__Ausgewählter Auszug__:
Lesedauer: 10 Minuten

Wurden Kinder früher an die Gesellschaft angepasst, sollen sie heute selbstbestimmt aufwachsen. Auch in einer partnerschaftlichen Erziehung braucht es aber Regeln und Grenzen. Wir zeigen Ihnen, wie Eltern dieser Balanceakt gelingt.

Text: Birgit Weidt
Bilder: Vera Hartmann / 13 Photo

Die dritte Schüssel Glace, der vierte Beutel Brausepulver, eine weitere Stunde am Computer, und noch eine Freundin zum Geburtstag einladen, obwohl die Runde schon voll ist. «Kinder sind wie Flüssigkeiten, sie breiten sich aus, bis sie auf Widerstand treffen», stellte die ­Zürcher Autorin Andrea Fischer Schulthess einmal fest. Ja, Heranwachsende möchten ausprobieren, wie weit ihr Radius reicht.

Sie lernen dabei, was geht und was nicht. Das ist wichtig, um sich weiterzuentwickeln, eigenständig zu werden und sich Schritt für Schritt in unserer komplexen Welt zurechtzufinden. Die Aufgabe von Müttern und Vätern ist es, an der Seite ihrer Kinder Verantwortung zu übernehmen – was unter anderem bedeutet, Regeln aufzustellen und Grenzen zu ziehen.

Kinder wollen ausprobieren, wie weit ihr Radius reicht. Sie lernen dabei, was geht und was nicht.

Das sind keine neuen Erkenntnisse, dennoch hat sich diesbezüglich vieles verändert, haben sich «Stoppschilder» in den letzten Jahrzehnten verschoben: Die Weitergabe gesellschaftlicher Werte wie Gehorsam, Pflicht und Benehmen stehen nicht mehr im Mittelpunkt der Erziehung.

__Aufgaben__:
(a) Entnehmen Sie dem Text über Regeln in der Erziehung die Passage von „Die dritte Schüssel“ bis einschließlich „Grenzen zu ziehen.“.
(b) Nennen Sie die gesellschaftlichen Werte, deren Weitergabe laut dem Text über Regeln in der Erziehung nicht mehr im Mittelpunkt steht.
(c) Führen Sie den Text über Regeln in der Erziehung im Anschluss an seinen letzten Satz weiter.

__Gezeigtes Material__:
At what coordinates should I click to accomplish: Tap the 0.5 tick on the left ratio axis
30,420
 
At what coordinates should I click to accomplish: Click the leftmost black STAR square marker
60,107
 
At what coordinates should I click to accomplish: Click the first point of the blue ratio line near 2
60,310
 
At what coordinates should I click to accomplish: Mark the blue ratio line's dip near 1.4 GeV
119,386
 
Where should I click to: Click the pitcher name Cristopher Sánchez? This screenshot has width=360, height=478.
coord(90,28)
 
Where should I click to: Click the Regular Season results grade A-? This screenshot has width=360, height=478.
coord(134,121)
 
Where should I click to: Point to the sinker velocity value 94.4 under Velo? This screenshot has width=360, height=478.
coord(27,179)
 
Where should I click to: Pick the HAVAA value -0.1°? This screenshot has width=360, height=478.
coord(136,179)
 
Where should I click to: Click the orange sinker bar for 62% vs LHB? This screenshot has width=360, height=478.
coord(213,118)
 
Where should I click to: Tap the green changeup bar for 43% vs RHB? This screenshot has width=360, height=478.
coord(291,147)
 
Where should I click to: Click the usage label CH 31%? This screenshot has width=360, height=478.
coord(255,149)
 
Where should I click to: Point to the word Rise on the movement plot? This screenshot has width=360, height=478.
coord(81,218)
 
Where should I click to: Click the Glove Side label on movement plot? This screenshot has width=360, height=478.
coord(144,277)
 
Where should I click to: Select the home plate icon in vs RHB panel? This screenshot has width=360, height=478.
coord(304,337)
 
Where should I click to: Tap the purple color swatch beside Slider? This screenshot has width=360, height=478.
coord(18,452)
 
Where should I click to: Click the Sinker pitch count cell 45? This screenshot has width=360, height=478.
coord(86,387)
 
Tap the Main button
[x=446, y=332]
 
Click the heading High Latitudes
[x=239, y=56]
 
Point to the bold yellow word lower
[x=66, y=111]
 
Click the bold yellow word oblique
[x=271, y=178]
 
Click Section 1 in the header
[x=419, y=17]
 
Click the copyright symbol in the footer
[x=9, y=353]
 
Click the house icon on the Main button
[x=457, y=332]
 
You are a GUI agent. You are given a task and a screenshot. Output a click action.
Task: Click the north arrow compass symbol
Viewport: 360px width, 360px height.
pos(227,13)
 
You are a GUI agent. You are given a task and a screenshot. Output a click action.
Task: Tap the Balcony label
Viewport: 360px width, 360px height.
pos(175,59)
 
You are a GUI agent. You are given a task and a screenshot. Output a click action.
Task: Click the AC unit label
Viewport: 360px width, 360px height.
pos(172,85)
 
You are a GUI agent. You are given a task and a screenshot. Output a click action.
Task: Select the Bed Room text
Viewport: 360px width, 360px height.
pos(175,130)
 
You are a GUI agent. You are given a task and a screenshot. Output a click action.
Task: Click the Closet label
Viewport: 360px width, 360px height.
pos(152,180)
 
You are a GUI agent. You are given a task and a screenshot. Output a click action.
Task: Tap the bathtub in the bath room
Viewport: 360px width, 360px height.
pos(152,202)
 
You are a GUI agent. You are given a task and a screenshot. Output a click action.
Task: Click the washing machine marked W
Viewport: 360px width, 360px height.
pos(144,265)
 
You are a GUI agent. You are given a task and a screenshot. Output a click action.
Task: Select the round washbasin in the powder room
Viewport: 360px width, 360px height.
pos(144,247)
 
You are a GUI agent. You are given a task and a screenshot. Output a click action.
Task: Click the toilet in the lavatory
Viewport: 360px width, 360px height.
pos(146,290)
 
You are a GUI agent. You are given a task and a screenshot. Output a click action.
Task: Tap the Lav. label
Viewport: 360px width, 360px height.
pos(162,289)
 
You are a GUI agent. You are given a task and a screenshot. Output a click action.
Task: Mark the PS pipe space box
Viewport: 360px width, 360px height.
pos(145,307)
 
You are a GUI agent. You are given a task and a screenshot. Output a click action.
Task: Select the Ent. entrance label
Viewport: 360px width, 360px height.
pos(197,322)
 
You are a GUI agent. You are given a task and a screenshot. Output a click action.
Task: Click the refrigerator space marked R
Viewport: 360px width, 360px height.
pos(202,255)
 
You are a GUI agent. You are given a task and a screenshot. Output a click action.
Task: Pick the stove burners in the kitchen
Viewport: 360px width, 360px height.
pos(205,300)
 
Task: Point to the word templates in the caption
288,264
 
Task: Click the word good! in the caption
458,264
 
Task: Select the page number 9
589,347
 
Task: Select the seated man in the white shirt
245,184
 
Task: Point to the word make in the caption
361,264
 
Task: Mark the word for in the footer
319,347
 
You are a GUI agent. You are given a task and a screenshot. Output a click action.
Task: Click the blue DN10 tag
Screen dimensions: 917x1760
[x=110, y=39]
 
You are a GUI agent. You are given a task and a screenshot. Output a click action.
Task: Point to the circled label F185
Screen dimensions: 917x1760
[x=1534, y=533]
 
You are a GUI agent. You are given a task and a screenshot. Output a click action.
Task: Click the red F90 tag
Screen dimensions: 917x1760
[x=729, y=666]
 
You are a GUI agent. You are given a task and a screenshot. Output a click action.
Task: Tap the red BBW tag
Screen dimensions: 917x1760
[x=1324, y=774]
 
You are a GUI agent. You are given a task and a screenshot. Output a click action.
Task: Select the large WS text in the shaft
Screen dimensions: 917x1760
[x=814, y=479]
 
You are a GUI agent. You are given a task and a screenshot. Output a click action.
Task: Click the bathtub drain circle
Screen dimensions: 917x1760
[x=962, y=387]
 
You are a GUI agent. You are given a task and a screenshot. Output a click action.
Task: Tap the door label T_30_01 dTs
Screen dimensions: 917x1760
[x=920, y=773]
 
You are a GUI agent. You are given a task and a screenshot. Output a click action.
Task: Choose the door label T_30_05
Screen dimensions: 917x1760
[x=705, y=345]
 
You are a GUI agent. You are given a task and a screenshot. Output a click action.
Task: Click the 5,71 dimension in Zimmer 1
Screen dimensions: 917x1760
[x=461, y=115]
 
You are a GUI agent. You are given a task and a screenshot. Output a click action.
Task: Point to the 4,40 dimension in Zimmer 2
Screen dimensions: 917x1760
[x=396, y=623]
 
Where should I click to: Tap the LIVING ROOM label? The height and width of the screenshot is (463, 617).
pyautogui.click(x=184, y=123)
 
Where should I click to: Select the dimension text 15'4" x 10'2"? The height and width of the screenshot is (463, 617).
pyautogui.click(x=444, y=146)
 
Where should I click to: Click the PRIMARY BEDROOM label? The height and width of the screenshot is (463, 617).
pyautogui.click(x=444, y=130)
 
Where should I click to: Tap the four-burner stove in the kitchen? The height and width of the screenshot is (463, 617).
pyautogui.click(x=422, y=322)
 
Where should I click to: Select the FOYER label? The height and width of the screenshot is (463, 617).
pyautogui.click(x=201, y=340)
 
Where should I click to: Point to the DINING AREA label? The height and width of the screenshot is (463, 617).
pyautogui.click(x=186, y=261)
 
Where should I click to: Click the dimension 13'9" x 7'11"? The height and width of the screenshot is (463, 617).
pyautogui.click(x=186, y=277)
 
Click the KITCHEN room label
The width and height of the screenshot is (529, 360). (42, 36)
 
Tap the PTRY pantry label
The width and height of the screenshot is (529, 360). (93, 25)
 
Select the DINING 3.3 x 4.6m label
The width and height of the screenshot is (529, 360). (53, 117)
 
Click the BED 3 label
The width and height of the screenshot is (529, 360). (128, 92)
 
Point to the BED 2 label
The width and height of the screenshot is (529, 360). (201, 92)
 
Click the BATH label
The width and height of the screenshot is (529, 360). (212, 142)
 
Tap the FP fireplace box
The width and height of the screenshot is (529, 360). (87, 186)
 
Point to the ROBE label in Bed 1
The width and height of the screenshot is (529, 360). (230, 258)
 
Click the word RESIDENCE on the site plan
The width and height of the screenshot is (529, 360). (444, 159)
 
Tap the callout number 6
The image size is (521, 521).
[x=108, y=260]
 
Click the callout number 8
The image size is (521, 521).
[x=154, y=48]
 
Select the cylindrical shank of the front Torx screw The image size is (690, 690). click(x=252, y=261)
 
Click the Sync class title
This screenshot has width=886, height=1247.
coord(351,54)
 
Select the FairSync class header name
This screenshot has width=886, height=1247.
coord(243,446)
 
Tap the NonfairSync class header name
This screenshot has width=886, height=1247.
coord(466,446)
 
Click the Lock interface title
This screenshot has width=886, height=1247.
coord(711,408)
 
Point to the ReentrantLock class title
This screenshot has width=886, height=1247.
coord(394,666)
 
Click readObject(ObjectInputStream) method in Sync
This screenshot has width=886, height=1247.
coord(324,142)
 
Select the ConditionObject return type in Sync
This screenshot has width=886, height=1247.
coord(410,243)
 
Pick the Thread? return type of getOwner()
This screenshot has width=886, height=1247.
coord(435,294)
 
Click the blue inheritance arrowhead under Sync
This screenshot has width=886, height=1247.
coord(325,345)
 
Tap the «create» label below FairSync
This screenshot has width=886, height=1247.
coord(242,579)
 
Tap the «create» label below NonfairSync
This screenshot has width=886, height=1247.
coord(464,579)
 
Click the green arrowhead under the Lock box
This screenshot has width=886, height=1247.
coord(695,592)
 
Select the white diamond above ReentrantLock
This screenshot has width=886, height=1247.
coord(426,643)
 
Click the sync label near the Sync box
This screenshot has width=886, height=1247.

__Antworten__:
(a)
Die dritte Schüssel Glace, der vierte Beutel Brausepulver, eine weitere Stunde am Computer, und noch eine Freundin zum Geburtstag einladen, obwohl die Runde schon voll ist. «Kinder sind wie Flüssigkeiten, sie breiten sich aus, bis sie auf Widerstand treffen», stellte die ­Zürcher Autorin Andrea Fischer Schulthess einmal fest. Ja, Heranwachsende möchten ausprobieren, wie weit ihr Radius reicht.

Sie lernen dabei, was geht und was nicht. Das ist wichtig, um sich weiterzuentwickeln, eigenständig zu werden und sich Schritt für Schritt in unserer komplexen Welt zurechtzufinden. Die Aufgabe von Müttern und Vätern ist es, an der Seite ihrer Kinder Verantwortung zu übernehmen – was unter anderem bedeutet, Regeln aufzustellen und Grenzen zu ziehen.

(b) Gehorsam, Pflicht, Benehmen

(c)
Sie waren die Eckpfeiler jener Pä­dagogik, die Grenzen setzen mit Einschränkung, elterlicher Macht, Kontrolle und Bestrafung gleichgesetzt hat.

Vor etwa 100 Jahren war dieser autoritäre Erziehungsstil verbreitet und die meisten Kinder wurden streng erzogen, ohne Mitspracherecht. Das hatte viele negative Auswirkungen auf die Heranwachsenden, denn durch die generalisierten, strikten Regeln und Vorgaben litten die Individualität und das Selbstwertgefühl der Kinder.

Als Gegenbewegung folgte Ende der 1960er-Jahre die antiautoritäre Erziehung, auch als Laisser-faire-Erziehung bezeichnet. Kinder sollten frei von starren Zwängen eigene Entscheidungen treffen und ihren Wünschen und Bedürfnissen nachgehen.

Der neunjährige Diago Aellig hat viele Freiheiten, aber auch feste Regeln im Alltag.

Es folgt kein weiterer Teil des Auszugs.